The public health approach to identify antiretroviral therapy failure: high-level nucleoside reverse transcriptase inhibitor resistance among Malawians failing first-line antiretroviral therapy

Abstract

Background: Over 150,000 Malawians have started antiretroviral therapy (ART), in which first-line therapy is stavudine/lamivudine/nevirapine. We evaluated drug resistance patterns among patients failing first-line ART on the basis of clinical or immunological criteria in Lilongwe and Blantyre, Malawi.

Methods: Patients meeting the definition of ART failure (new or progressive stage 4 condition, CD4 cell count decline more than 30%, CD4 cell count less than that before treatment) from January 2006 to July 2007 were evaluated. Among those with HIV RNA of more than 1000 copies/ml, genotyping was performed. For complex genotype patterns, phenotyping was performed.

Results: Ninety-six confirmed ART failure patients were identified. Median (interquartile range) CD4 cell count, log10 HIV-1 RNA, and duration on ART were 68 cells/microl (23-174), 4.72 copies/ml (4.26-5.16), and 36.5 months (26.6-49.8), respectively. Ninety-three percent of samples had nonnucleoside reverse transcriptase inhibitor mutations, and 81% had the M184V mutation. The most frequent pattern included M184V and nonnucleoside reverse transcriptase inhibitor mutations along with at least one thymidine analog mutation (56%). Twenty-three percent of patients acquired the K70E or K65R mutations associated with tenofovir resistance; 17% of the patients had pan-nucleoside resistance that corresponded to K65R or K70E and additional resistance mutations, most commonly the 151 complex. Emergence of the K65R and K70E mutations was associated with CD4 cell count of less than 100 cells/microl (odds ratio 6.1) and inversely with the use of zidovudine (odds ratio 0.18). Phenotypic susceptibility data indicated that the nucleoside reverse transcriptase inhibitor backbone with the highest activity for subsequent therapy was zidovudine/lamivudine/tenofovir, followed by lamivudine/tenofovir, and then abacavir/didanosine.

Conclusion: When clinical and CD4 cell count criteria are used to monitor first-line ART failure, extensive nucleoside reverse transcriptase inhibitor and nonnucleoside reverse transcriptase inhibitor resistance emerges, with most patients having resistance profiles that markedly compromise the activity of second-line ART.

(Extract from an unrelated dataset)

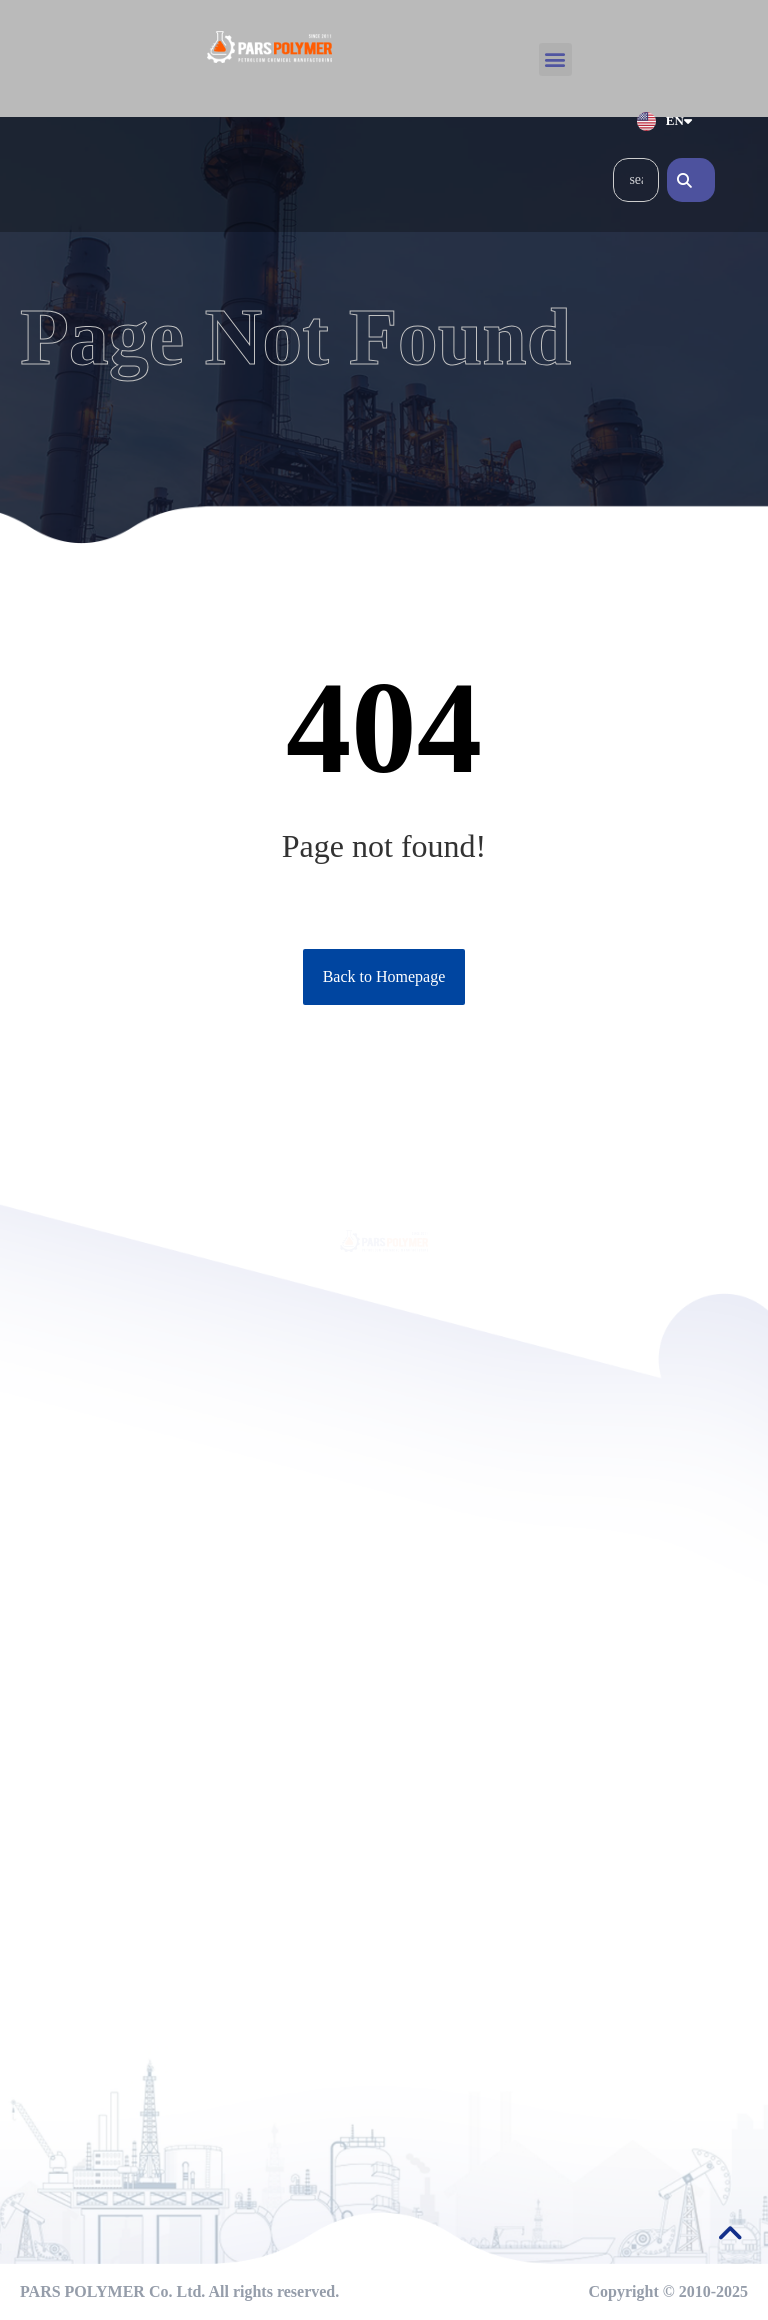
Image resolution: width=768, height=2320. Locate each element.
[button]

Fig. 1. Fold change in 50% inhibitory concentration for individual nonnucleoside reverse transcriptase inhibitor and nucleoside reverse transcriptase inhibitor agents

The bold horizontal line for each drug represents the median fold change and the arrows indicate the lower clinical cut-off or the biological cut-off, as applicable. Points clustered together at high fold-change values represent viruses with high-level resistance; an arbitrary fold-change value was assigned on the basis of the ratio between the highest drug concentration tested in the assay and the reference virus IC₅₀ in that assay run. 3TC, lamivudine; ABC, abacavir; d4T, stavudine; DDI, didanosine; EFV, efavirenz; IC₅₀, 50% maximal inhibitory concentration; NVP, nevirapine; TDF, tenofovir; ZDV, zidovudine.